Yosuke Nagai (永井陽右, Nagai Yōsuke, born in 1991) is the founder and executive director of Accept International.

He serves as a visiting fellow at the University of Oxford, a member of the Youth Advisory Board of the United Nations Human Settlements Programme(UN-Habitat).

== Biography ==
He was born and raised in Kanagawa Prefecture, Japan.

Nagai graduated from Waseda University's School of Education in 2015. He holds a master's in Conflict Studies from the London School of Economics and Political Science and a Ph.D. in Social Science from Waseda University.

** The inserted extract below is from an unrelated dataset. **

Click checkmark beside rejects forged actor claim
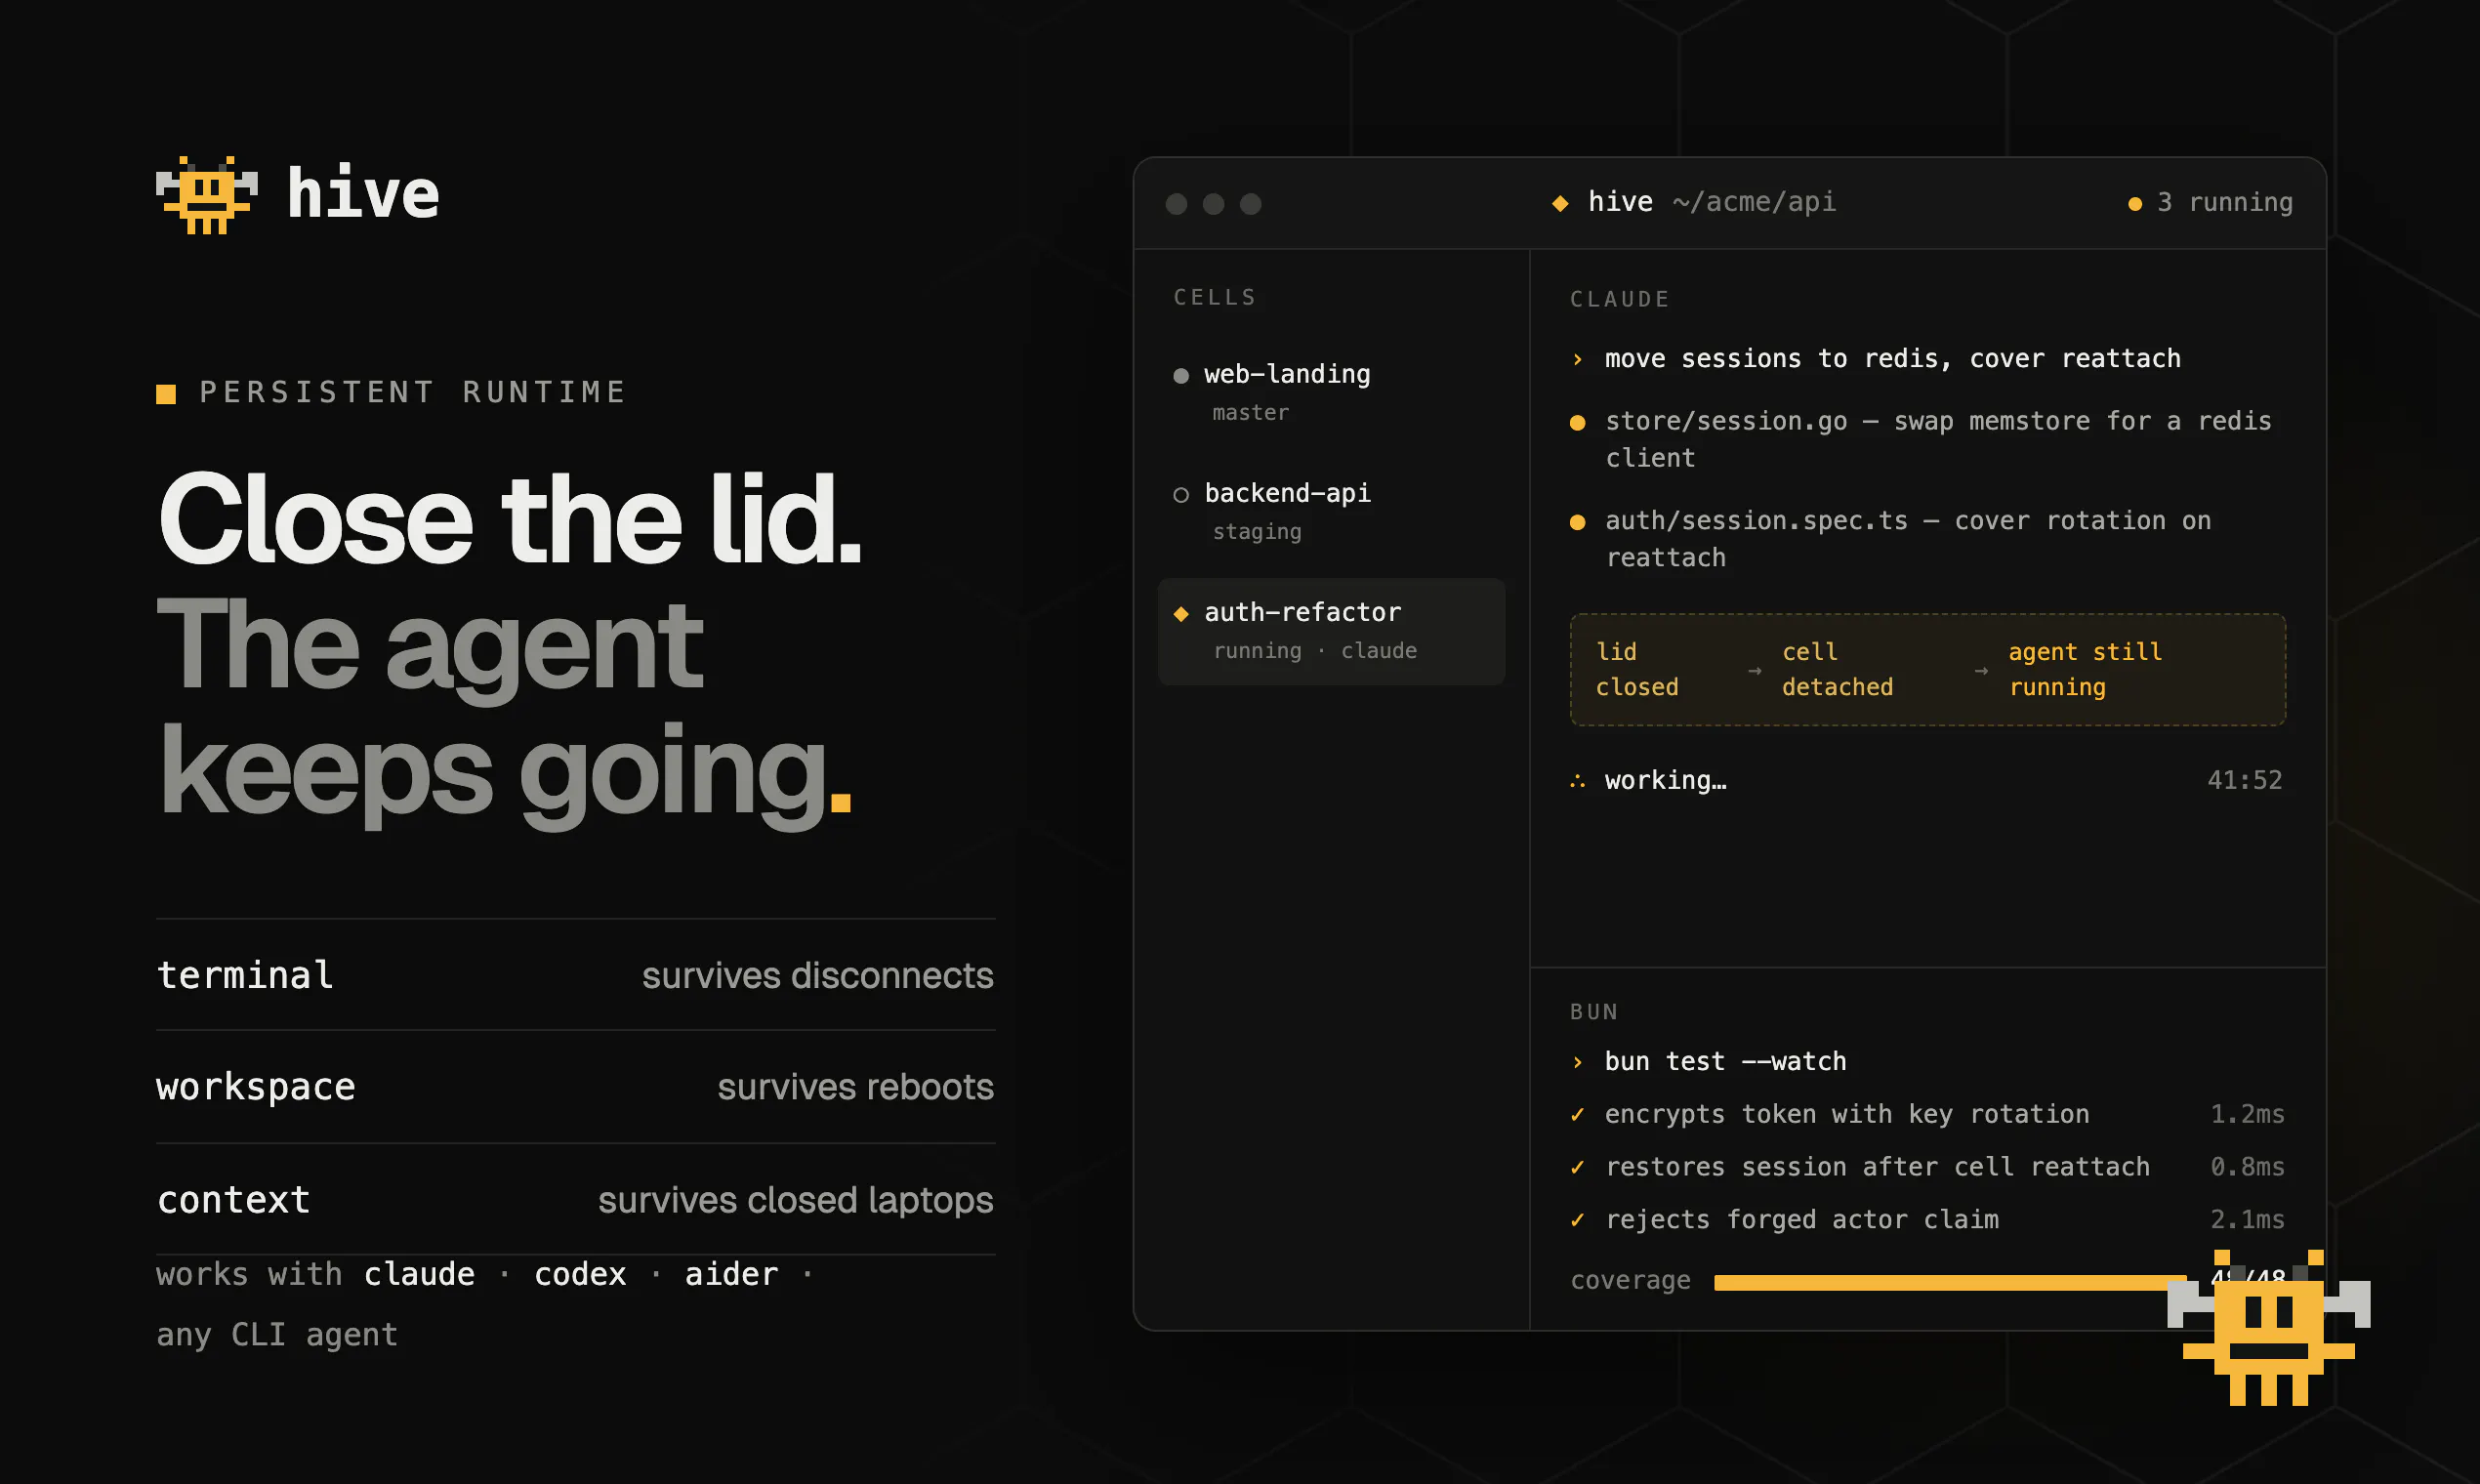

When he was a student at Waseda University, he launched a student group, 'Japan-Somalia Youth Organization' in September 2011 to address issues in conflict-ridden Somalia, which eventually led to the creation of Accept International.

== Work ==

=== Accept International ===
Nagai is the founder and executive director of Accept International, a Japan-based international non-governmental organization. Accept International runs deradicalization, reintegration, and rehabilitation programs for youth associated with non-state armed groups and ‘surrender hotline’, offering refuge to those trying to escape non-state armed groups, primarily in conflict zones such as Somalia and Yemen. Accept International established an original human rights-based framework, the “Re-define, Prepare, Action” (RPA) model. This model was selected as one of the 100 solutions for peace at the Paris Peace Forum 2020 and featured by One Young World.

He leads efforts in developing new international norms, driving critical global discussions regarding the rights and empowerment of Youth Associated with Non-State Armed Groups, engaging stakeholders worldwide. The organization focuses on protecting and empowering young individuals involved with non-state armed groups or violent extremist organizations, enabling their reintegration into society as agents of peace

=== United Nations / International Agencies ===
Nagai serves as a mentor of the United Nations Human Settlements Programme, Social Inclusion and Human Rights Unit, and a member of a Youth Advisory Board, an Expert Group Meeting, and a Technical Working Group within various UN agencies.

He serves as a visiting fellow at the Geneva Academy of International Humanitarian Law and Human Rights, and the University of Oxford.